What the task asks – Set out every line of the records below as a numbered list, omitting blank lines.

(Rows of pointing data)
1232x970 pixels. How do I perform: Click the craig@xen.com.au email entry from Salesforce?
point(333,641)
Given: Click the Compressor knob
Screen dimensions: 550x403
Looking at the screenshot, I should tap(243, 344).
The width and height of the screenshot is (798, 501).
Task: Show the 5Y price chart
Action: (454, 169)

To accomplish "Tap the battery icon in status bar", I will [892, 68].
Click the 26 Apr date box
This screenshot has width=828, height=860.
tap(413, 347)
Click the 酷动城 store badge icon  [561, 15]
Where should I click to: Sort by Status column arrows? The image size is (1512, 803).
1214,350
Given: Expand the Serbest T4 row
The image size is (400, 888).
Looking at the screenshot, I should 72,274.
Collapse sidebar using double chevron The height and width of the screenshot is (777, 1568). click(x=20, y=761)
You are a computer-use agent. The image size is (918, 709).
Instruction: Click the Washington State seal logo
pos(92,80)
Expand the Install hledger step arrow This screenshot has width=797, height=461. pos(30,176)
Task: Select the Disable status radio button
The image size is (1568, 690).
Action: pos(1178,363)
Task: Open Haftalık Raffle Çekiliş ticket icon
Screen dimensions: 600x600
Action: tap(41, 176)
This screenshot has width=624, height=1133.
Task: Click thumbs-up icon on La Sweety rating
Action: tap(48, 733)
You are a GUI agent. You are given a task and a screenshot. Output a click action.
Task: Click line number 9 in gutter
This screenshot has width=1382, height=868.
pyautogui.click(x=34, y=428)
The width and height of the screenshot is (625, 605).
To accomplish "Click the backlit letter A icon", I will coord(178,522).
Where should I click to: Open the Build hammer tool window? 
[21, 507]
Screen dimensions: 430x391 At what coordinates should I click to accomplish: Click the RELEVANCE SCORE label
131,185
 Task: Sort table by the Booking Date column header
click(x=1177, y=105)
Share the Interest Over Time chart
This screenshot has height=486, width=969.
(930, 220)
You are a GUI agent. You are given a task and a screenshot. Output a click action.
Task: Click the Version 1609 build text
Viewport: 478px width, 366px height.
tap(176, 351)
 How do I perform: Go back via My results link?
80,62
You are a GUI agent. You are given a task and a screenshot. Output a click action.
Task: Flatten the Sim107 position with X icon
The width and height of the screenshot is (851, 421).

Solution to this problem –
1. 1232x970 pixels. How do I perform: Click the craig@xen.com.au email entry from Salesforce?
2. point(333,641)
3. Given: Click the Compressor knob
4. Screen dimensions: 550x403
5. Looking at the screenshot, I should tap(243, 344).
6. The width and height of the screenshot is (798, 501).
7. Task: Show the 5Y price chart
8. Action: (454, 169)
9. To accomplish "Tap the battery icon in status bar", I will [892, 68].
10. Click the 26 Apr date box
11. This screenshot has width=828, height=860.
12. tap(413, 347)
13. Click the 酷动城 store badge icon  [561, 15]
14. Where should I click to: Sort by Status column arrows? The image size is (1512, 803).
15. 1214,350
16. Given: Expand the Serbest T4 row
17. The image size is (400, 888).
18. Looking at the screenshot, I should 72,274.
19. Collapse sidebar using double chevron The height and width of the screenshot is (777, 1568). click(x=20, y=761)
20. You are a computer-use agent. The image size is (918, 709).
21. Instruction: Click the Washington State seal logo
22. pos(92,80)
23. Expand the Install hledger step arrow This screenshot has width=797, height=461. pos(30,176)
24. Task: Select the Disable status radio button
25. The image size is (1568, 690).
26. Action: pos(1178,363)
27. Task: Open Haftalık Raffle Çekiliş ticket icon
28. Screen dimensions: 600x600
29. Action: tap(41, 176)
30. This screenshot has width=624, height=1133.
31. Task: Click thumbs-up icon on La Sweety rating
32. Action: tap(48, 733)
33. You are a GUI agent. You are given a task and a screenshot. Output a click action.
34. Task: Click line number 9 in gutter
35. This screenshot has width=1382, height=868.
36. pyautogui.click(x=34, y=428)
37. The width and height of the screenshot is (625, 605).
38. To accomplish "Click the backlit letter A icon", I will coord(178,522).
39. Where should I click to: Open the Build hammer tool window? 
40. [21, 507]
41. Screen dimensions: 430x391 At what coordinates should I click to accomplish: Click the RELEVANCE SCORE label
42. 131,185
43.  Task: Sort table by the Booking Date column header
44. click(x=1177, y=105)
45. Share the Interest Over Time chart
46. This screenshot has height=486, width=969.
47. (930, 220)
48. You are a GUI agent. You are given a task and a screenshot. Output a click action.
49. Task: Click the Version 1609 build text
50. Viewport: 478px width, 366px height.
51. tap(176, 351)
52.  How do I perform: Go back via My results link?
53. 80,62
54. You are a GUI agent. You are given a task and a screenshot. Output a click action.
55. Task: Flatten the Sim107 position with X icon
56. The width and height of the screenshot is (851, 421).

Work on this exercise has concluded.